OPINION: Take the ‘LEAP’ Forward, for Our Children

By Rudy Gonzales

Latino children continue to suffer the academic brunt of this ongoing pandemic. As a former K-12 Educator, I am particularly dismayed at the lack of resources and support for BIPOC students across Colorado. This pandemic has laid bare the stark educational inequities and disparities between students of color and their white counterparts. For Latino students, the pandemic has laid a heavier, negative thumb on the socioeconomic playing field that a good education almost always levels.

New 2019-2020 standardized testing results from the Colorado Department of Education showed white students outperformed Hispanic and Black students in math and language arts by more than 30-percentage points. These are core subjects essential to every child’s foundational education.

During the past 18 months, my organization has distributed over $2.1 million to approximately 2100 families across the Front Range who cannot access public benefits. Not one of these families spent their dollars on educational support for their children.

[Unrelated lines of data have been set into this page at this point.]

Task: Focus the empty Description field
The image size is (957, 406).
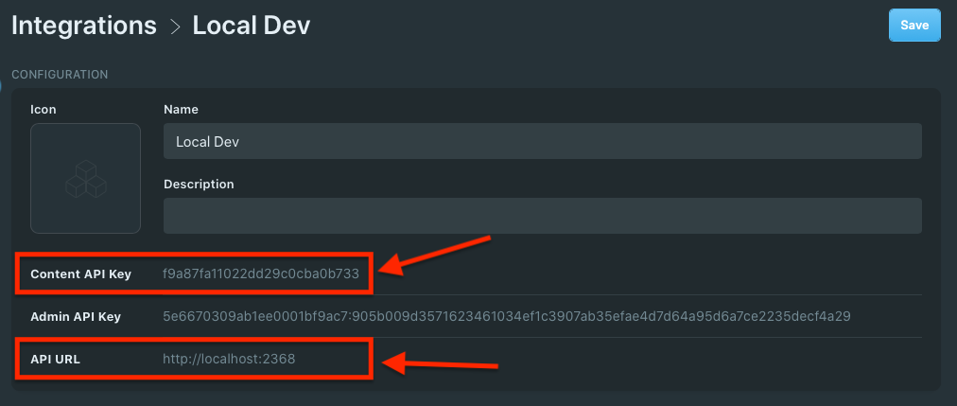Action: (x=542, y=216)
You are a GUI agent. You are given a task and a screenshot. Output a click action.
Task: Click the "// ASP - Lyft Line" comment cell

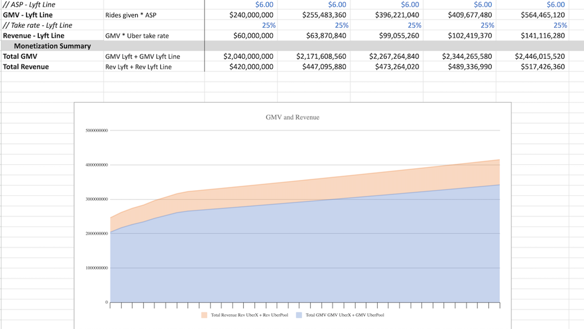[29, 4]
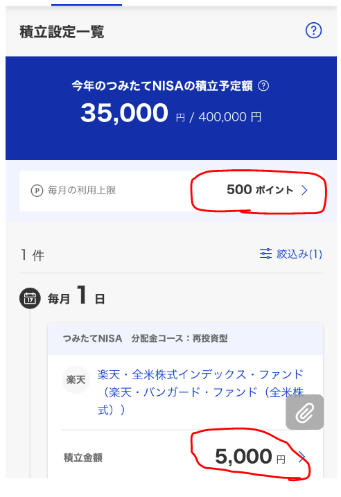
Task: Click the P point icon
Action: pos(37,191)
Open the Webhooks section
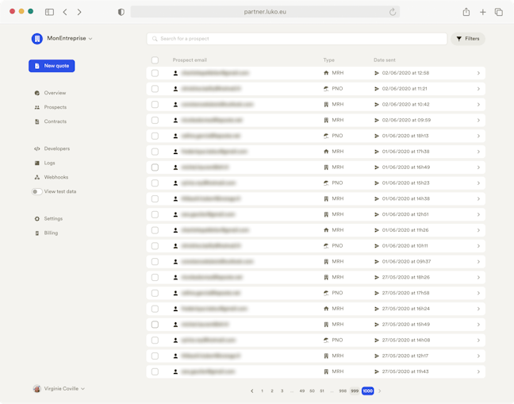The width and height of the screenshot is (514, 404). pos(56,177)
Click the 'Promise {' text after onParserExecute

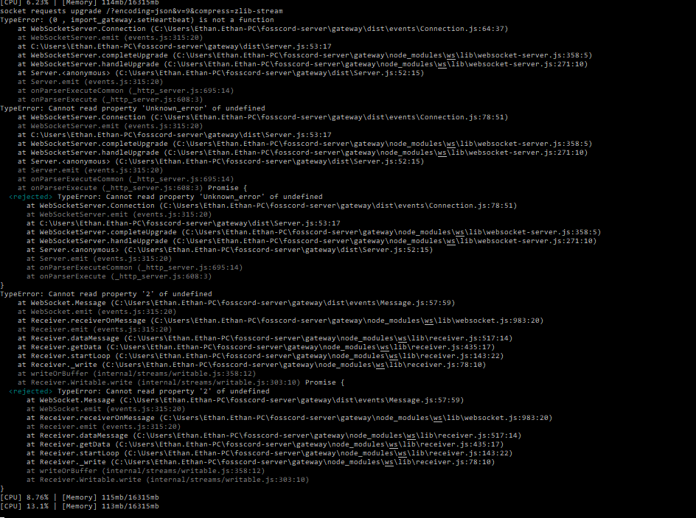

These dollars went to housing, food, clothing, healthcare, and other more pressing needs.

It is now, with a special sense of urgency we can create a new normal as educational resources dwindled during the pandemic and the opportunity gap continued to widen for our students.

Prop 119 otherwise known as the Learning Enrichment Academic Program (LEAP), will help our kids ‘catch up’ from pandemic-fueled learning loss by providing financial aid so that families can afford after-school learning support such as internet, technology, tutoring.

Prop 119 helps take cost out of the picture by providing $1,500 in annual financial aid per student for out-of-school support, with priority given to those low- and moderate-income families.

Prop 119 is a first-of-its-kind measure that has been developed by education experts from across the state to help our students. It will increase equity and flexibility to help close the learning gaps so that students — particularly those of color, and those living in poverty — can advance their learning.

Our Latino community has been hit hard by the pandemic, now is the time to make a positive educational impact that will help our kids, our families, and our future leaders succeed.

Join me and dozens of other supporters of the bipartisan proposition in voting YES on Prop 119.

Rudy Gonzales is the Executive Director at Servicios de La Raza, a non-profit organization dedicated to providing and advocating for culturally responsive, essential human services and opportunities.